» **Objetivo**
Convierte todos los registros en una tabla Markdown de dos columnas, «N.º» con el número de fila y «Línea» con el texto correspondiente. Omite las líneas en blanco.

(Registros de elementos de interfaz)
########

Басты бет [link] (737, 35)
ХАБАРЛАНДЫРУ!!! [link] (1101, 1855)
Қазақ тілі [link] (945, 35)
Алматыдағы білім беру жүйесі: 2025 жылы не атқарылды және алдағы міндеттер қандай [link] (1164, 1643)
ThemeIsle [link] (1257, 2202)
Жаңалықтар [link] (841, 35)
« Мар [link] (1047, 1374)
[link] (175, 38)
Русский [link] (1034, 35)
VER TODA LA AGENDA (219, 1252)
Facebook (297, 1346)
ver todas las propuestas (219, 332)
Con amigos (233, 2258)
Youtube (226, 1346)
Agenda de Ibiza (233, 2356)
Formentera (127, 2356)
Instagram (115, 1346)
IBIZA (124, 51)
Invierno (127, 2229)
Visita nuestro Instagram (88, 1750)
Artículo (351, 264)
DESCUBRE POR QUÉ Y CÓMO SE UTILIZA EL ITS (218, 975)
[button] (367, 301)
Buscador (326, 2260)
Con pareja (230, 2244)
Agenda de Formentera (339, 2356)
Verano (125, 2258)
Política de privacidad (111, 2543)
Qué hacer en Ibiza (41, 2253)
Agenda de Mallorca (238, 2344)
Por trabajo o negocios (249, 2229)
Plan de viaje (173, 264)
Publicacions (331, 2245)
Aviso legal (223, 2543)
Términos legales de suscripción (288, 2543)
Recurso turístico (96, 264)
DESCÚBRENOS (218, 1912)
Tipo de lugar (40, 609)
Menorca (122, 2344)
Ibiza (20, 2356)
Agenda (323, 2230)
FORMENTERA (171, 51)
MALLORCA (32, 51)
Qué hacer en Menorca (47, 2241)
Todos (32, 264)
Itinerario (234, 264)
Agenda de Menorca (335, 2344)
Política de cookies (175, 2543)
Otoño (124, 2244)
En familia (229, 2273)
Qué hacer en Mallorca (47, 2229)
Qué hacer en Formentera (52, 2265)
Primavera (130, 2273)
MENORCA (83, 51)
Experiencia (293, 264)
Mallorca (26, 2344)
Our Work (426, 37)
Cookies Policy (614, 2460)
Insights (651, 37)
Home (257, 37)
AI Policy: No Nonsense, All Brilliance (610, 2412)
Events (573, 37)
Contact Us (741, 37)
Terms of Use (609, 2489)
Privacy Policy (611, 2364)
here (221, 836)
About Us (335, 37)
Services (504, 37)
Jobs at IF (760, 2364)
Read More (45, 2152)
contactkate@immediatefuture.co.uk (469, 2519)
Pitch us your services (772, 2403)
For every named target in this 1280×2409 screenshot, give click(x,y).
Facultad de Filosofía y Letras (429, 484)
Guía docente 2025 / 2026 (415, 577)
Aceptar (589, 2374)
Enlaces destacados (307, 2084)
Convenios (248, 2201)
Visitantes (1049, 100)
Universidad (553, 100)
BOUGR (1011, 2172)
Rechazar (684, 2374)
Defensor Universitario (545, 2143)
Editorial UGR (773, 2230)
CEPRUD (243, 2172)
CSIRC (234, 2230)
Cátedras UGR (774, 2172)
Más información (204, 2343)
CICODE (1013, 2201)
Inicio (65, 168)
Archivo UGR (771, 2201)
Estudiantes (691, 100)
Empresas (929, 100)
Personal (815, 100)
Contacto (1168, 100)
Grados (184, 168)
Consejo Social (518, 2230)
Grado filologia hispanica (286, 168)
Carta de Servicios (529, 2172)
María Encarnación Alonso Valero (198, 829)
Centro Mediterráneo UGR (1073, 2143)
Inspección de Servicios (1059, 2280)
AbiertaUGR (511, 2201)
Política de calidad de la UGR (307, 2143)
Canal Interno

########

» **Solución resuelta**
| N.º | Línea |
|---|---|
| 1 | Басты бет [link] (737, 35) |
| 2 | ХАБАРЛАНДЫРУ!!! [link] (1101, 1855) |
| 3 | Қазақ тілі [link] (945, 35) |
| 4 | Алматыдағы білім беру жүйесі: 2025 жылы не атқарылды және алдағы міндеттер қандай [link] (1164, 1643) |
| 5 | ThemeIsle [link] (1257, 2202) |
| 6 | Жаңалықтар [link] (841, 35) |
| 7 | « Мар [link] (1047, 1374) |
| 8 | [link] (175, 38) |
| 9 | Русский [link] (1034, 35) |
| 10 | VER TODA LA AGENDA (219, 1252) |
| 11 | Facebook (297, 1346) |
| 12 | ver todas las propuestas (219, 332) |
| 13 | Con amigos (233, 2258) |
| 14 | Youtube (226, 1346) |
| 15 | Agenda de Ibiza (233, 2356) |
| 16 | Formentera (127, 2356) |
| 17 | Instagram (115, 1346) |
| 18 | IBIZA (124, 51) |
| 19 | Invierno (127, 2229) |
| 20 | Visita nuestro Instagram (88, 1750) |
| 21 | Artículo (351, 264) |
| 22 | DESCUBRE POR QUÉ Y CÓMO SE UTILIZA EL ITS (218, 975) |
| 23 | [button] (367, 301) |
| 24 | Buscador (326, 2260) |
| 25 | Con pareja (230, 2244) |
| 26 | Agenda de Formentera (339, 2356) |
| 27 | Verano (125, 2258) |
| 28 | Política de privacidad (111, 2543) |
| 29 | Qué hacer en Ibiza (41, 2253) |
| 30 | Agenda de Mallorca (238, 2344) |
| 31 | Por trabajo o negocios (249, 2229) |
| 32 | Plan de viaje (173, 264) |
| 33 | Publicacions (331, 2245) |
| 34 | Aviso legal (223, 2543) |
| 35 | Términos legales de suscripción (288, 2543) |
| 36 | Recurso turístico (96, 264) |
| 37 | DESCÚBRENOS (218, 1912) |
| 38 | Tipo de lugar (40, 609) |
| 39 | Menorca (122, 2344) |
| 40 | Ibiza (20, 2356) |
| 41 | Agenda (323, 2230) |
| 42 | FORMENTERA (171, 51) |
| 43 | MALLORCA (32, 51) |
| 44 | Qué hacer en Menorca (47, 2241) |
| 45 | Todos (32, 264) |
| 46 | Itinerario (234, 264) |
| 47 | Agenda de Menorca (335, 2344) |
| 48 | Política de cookies (175, 2543) |
| 49 | Otoño (124, 2244) |
| 50 | En familia (229, 2273) |
| 51 | Qué hacer en Mallorca (47, 2229) |
| 52 | Qué hacer en Formentera (52, 2265) |
| 53 | Primavera (130, 2273) |
| 54 | MENORCA (83, 51) |
| 55 | Experiencia (293, 264) |
| 56 | Mallorca (26, 2344) |
| 57 | Our Work (426, 37) |
| 58 | Cookies Policy (614, 2460) |
| 59 | Insights (651, 37) |
| 60 | Home (257, 37) |
| 61 | AI Policy: No Nonsense, All Brilliance (610, 2412) |
| 62 | Events (573, 37) |
| 63 | Contact Us (741, 37) |
| 64 | Terms of Use (609, 2489) |
| 65 | Privacy Policy (611, 2364) |
| 66 | here (221, 836) |
| 67 | About Us (335, 37) |
| 68 | Services (504, 37) |
| 69 | Jobs at IF (760, 2364) |
| 70 | Read More (45, 2152) |
| 71 | contactkate@immediatefuture.co.uk (469, 2519) |
| 72 | Pitch us your services (772, 2403) |
| 73 | For every named target in this 1280×2409 screenshot, give click(x,y). |
| 74 | Facultad de Filosofía y Letras (429, 484) |
| 75 | Guía docente 2025 / 2026 (415, 577) |
| 76 | Aceptar (589, 2374) |
| 77 | Enlaces destacados (307, 2084) |
| 78 | Convenios (248, 2201) |
| 79 | Visitantes (1049, 100) |
| 80 | Universidad (553, 100) |
| 81 | BOUGR (1011, 2172) |
| 82 | Rechazar (684, 2374) |
| 83 | Defensor Universitario (545, 2143) |
| 84 | Editorial UGR (773, 2230) |
| 85 | CEPRUD (243, 2172) |
| 86 | CSIRC (234, 2230) |
| 87 | Cátedras UGR (774, 2172) |
| 88 | Más información (204, 2343) |
| 89 | CICODE (1013, 2201) |
| 90 | Inicio (65, 168) |
| 91 | Archivo UGR (771, 2201) |
| 92 | Estudiantes (691, 100) |
| 93 | Empresas (929, 100) |
| 94 | Personal (815, 100) |
| 95 | Contacto (1168, 100) |
| 96 | Grados (184, 168) |
| 97 | Consejo Social (518, 2230) |
| 98 | Grado filologia hispanica (286, 168) |
| 99 | Carta de Servicios (529, 2172) |
| 100 | María Encarnación Alonso Valero (198, 829) |
| 101 | Centro Mediterráneo UGR (1073, 2143) |
| 102 | Inspección de Servicios (1059, 2280) |
| 103 | AbiertaUGR (511, 2201) |
| 104 | Política de calidad de la UGR (307, 2143) |
| 105 | Canal Interno |